The digital aspects will give parks more flexibility with aging rides, said Christian Martin, vice president of marketing for Triotech, a Montreal-based attractions designer.

“You just change the media,” he said. “You can do that every few years. Or you can do that every evening. Or you can do that seasonally, let’s say for Halloween. This is why media-based attractions are a big, big trend.”

Until Universal’s Halloween installation, Central Florida’s parks have gone without virtual reality attractions. Fun Spot’s International Drive location ran a demonstration on a coaster during the International Association of Amusement Parks and Attractions convention last year, but it resumed traditional operation.

Ninjago Ride Virtual Reality

Part of the hold-up could be because of operational challenges, including the issue of capacity, said Martin, whose company is installing Ninjago rides at multiple Legoland theme parks, including the one in Winter Haven.

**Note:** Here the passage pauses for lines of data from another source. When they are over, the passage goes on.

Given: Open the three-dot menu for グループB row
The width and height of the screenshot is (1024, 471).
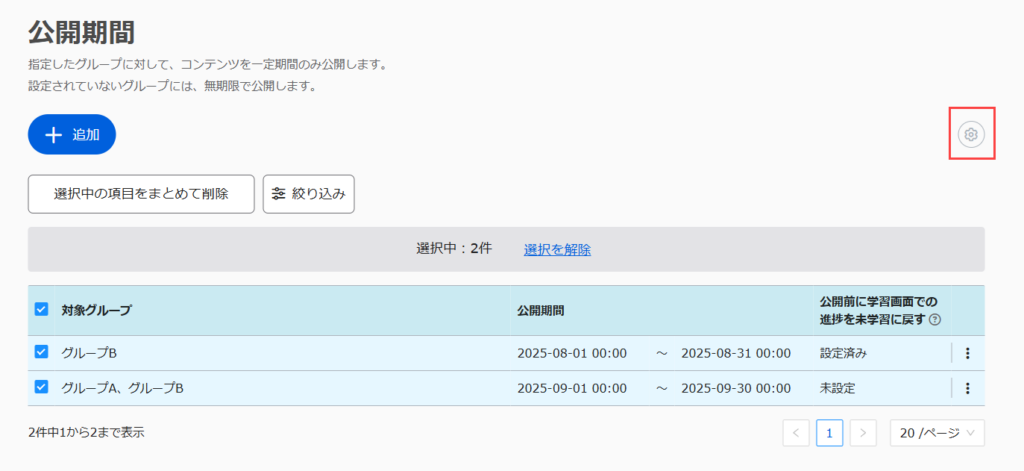Looking at the screenshot, I should point(967,353).
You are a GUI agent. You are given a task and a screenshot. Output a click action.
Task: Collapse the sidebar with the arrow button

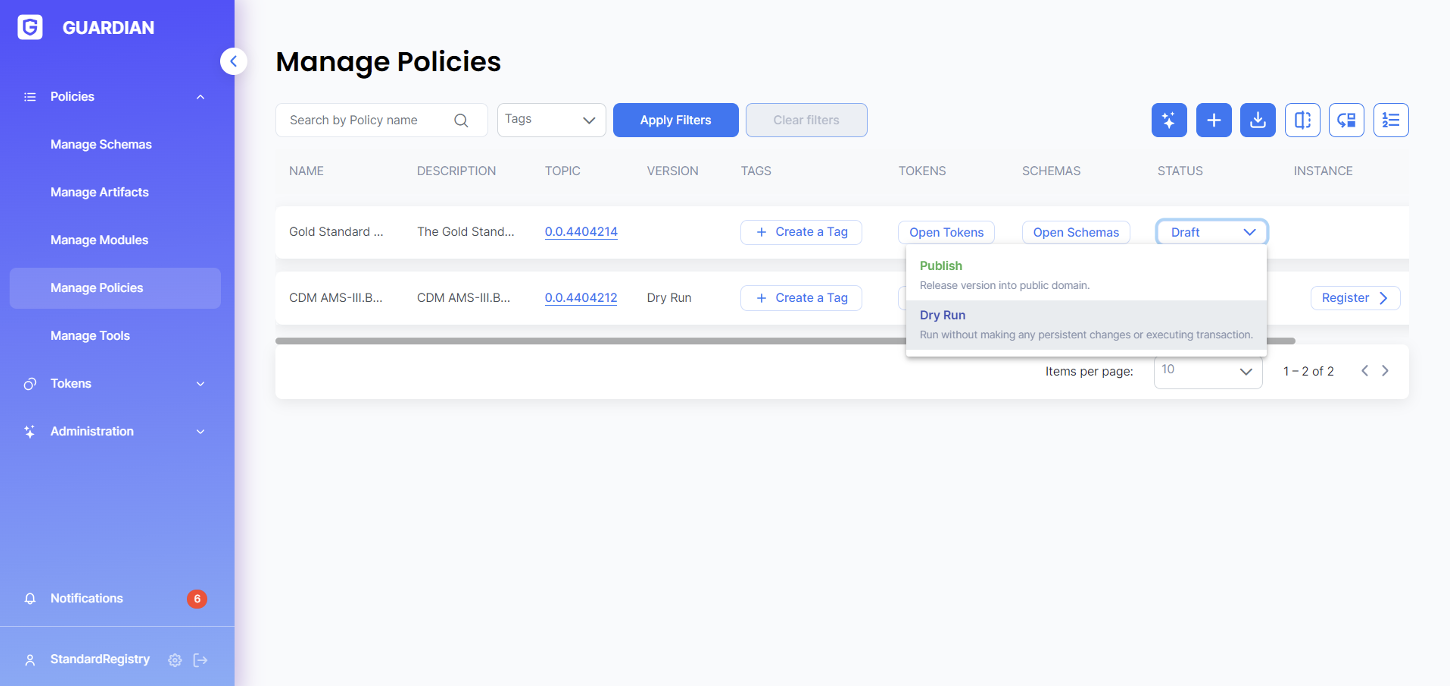233,61
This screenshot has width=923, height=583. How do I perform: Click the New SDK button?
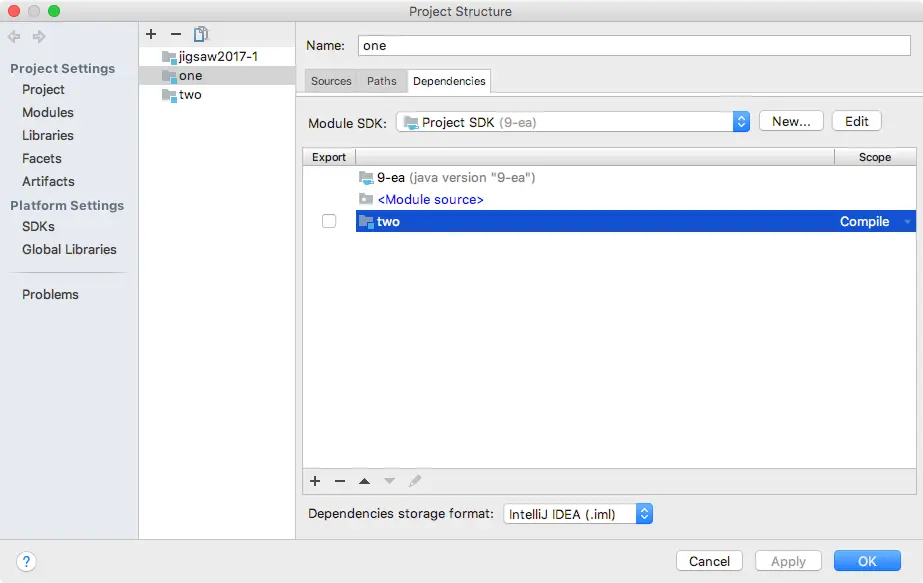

“When you are in a theme-park setting, it’s all about how many guests can you satisfy, can you absorb,” he said, because lines would get too long. “The park cannot afford to have a ride or an attraction that will only have 40 people an hour or 100 people an hour.

Putting on and securing the goggles is time-consuming, plus the apparatus must be sanitized between users, Martin said.

“It slows down the flow of a ride or attraction,” he said.

Martin doubts that virtual reality will take over all the attractions at major theme parks, which he calls “destinations unto themselves.” In addition, the isolated feel of virtual reality can be off-putting, he said.

“I want to see my son smile when he’s riding, coming out of Harry Potter or Space Mountain,” Martin said. “I don’t want him to be in a helmet. He’s got one at home, and he’s in the basement playing with his friends.”

Harry Potter Ride in Virtual Reality

The live interaction within Universal’s Repository, along with enhanced audio features, large “real-life” set, headphones, headset and special effects are meant to create a definite out-of-home experience, said Tom Geraghty, advanced technology director at Universal Creative.

“We very specifically don’t want you to say, ‘Wow, we went all the way down there to Universal and I went to Halloween Horror Nights and we watched this thing and I could have watched a three-minute video that I downloaded on my DVR for three bucks,'” Geraghty said.